• Your instructions: Copy the data below word for word, starting at its first line and ending with the line that contains "[Rechercher] (361, 13)". Include both of those lines and nothing after them.

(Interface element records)
+===+

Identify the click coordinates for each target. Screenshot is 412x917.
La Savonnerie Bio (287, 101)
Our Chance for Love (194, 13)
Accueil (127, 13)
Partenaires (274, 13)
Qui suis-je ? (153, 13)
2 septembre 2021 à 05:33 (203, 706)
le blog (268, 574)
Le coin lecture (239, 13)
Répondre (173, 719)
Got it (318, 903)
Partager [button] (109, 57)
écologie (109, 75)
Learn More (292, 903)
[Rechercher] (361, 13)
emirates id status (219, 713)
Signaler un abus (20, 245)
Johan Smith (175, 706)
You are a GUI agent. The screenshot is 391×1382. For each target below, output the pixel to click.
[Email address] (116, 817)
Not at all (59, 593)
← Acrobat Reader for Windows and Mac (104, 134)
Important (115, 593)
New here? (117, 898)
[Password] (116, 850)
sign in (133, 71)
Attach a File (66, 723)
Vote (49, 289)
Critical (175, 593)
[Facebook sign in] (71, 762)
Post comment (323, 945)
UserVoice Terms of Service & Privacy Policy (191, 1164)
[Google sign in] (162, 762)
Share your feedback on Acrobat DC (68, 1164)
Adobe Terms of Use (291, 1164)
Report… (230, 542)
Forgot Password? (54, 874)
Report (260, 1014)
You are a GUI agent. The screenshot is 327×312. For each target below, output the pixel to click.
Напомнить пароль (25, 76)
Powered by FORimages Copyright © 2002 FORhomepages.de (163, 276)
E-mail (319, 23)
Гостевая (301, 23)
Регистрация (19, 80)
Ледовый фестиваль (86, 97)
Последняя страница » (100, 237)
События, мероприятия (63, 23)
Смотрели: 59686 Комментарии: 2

+===+

• Finished answer:
Identify the click coordinates for each target. Screenshot is 412x917.
La Savonnerie Bio (287, 101)
Our Chance for Love (194, 13)
Accueil (127, 13)
Partenaires (274, 13)
Qui suis-je ? (153, 13)
2 septembre 2021 à 05:33 (203, 706)
le blog (268, 574)
Le coin lecture (239, 13)
Répondre (173, 719)
Got it (318, 903)
Partager [button] (109, 57)
écologie (109, 75)
Learn More (292, 903)
[Rechercher] (361, 13)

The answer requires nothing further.